WHAT IS BEING ASKED -
Search the records for "Switch". Report every line where it occurs.

START SUPPLIED DATA

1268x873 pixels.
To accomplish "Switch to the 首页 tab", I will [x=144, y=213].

END SUPPLIED DATA
START SUPPLIED DATA

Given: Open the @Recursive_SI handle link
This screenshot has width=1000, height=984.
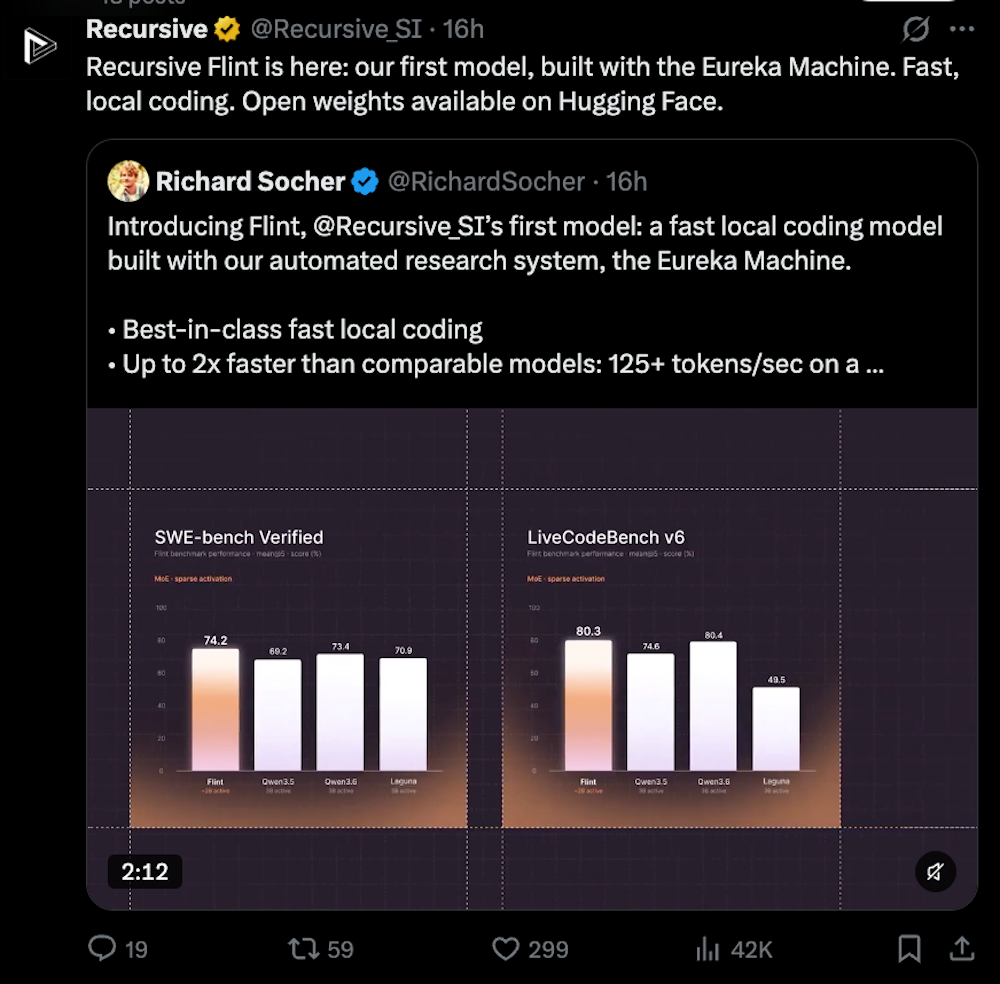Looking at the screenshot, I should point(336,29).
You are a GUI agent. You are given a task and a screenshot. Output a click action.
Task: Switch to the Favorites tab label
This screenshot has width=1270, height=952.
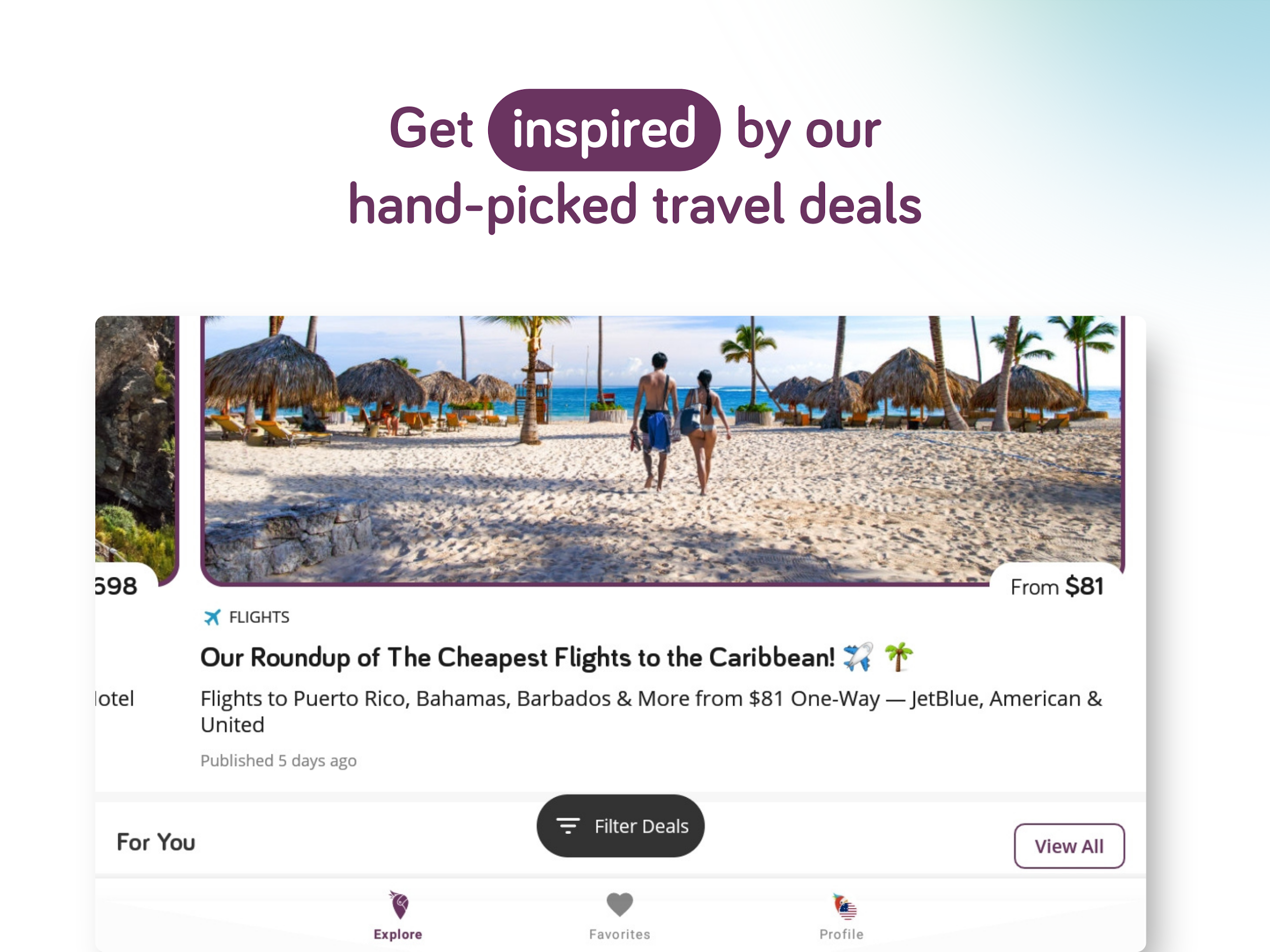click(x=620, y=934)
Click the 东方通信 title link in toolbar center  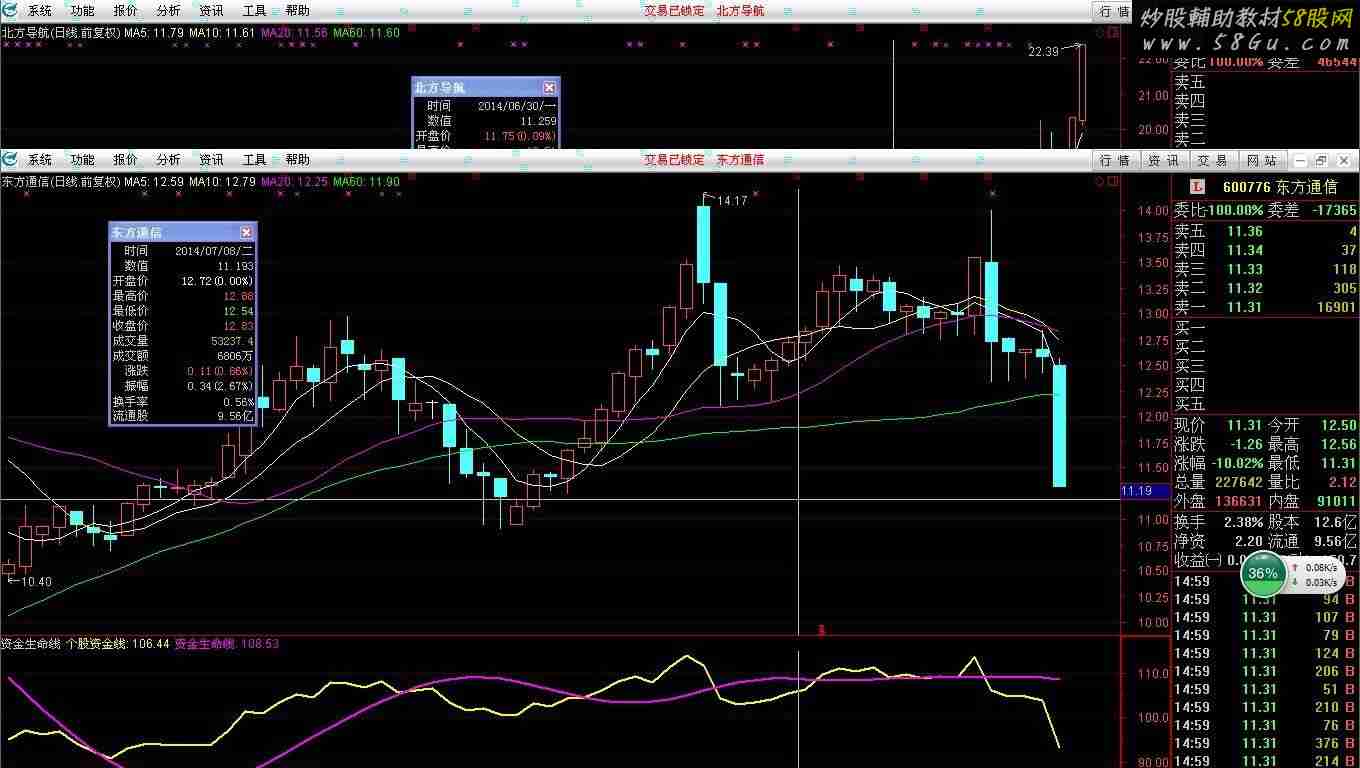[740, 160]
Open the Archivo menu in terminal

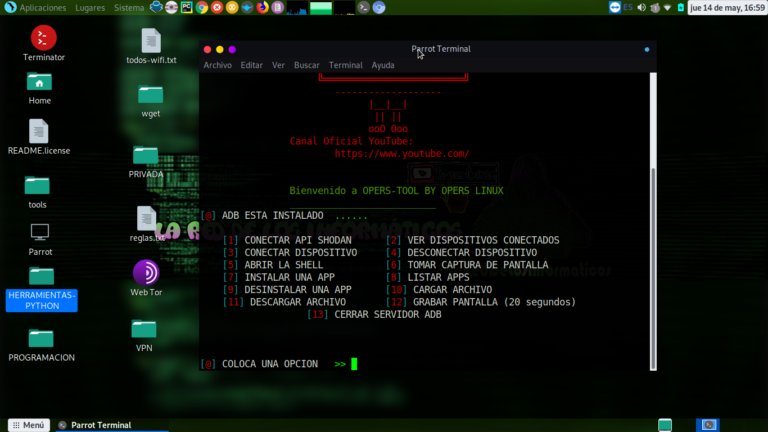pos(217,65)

END SUPPLIED DATA
START SUPPLIED DATA

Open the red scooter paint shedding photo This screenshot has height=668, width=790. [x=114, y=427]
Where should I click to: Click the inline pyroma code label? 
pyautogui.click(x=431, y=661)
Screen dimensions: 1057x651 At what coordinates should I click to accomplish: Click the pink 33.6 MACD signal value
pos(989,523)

END SUPPLIED DATA

SOLUTION -
To accomplish "Switch to the 首页 tab", I will [x=144, y=213].
Task: Switch to the Favorites tab label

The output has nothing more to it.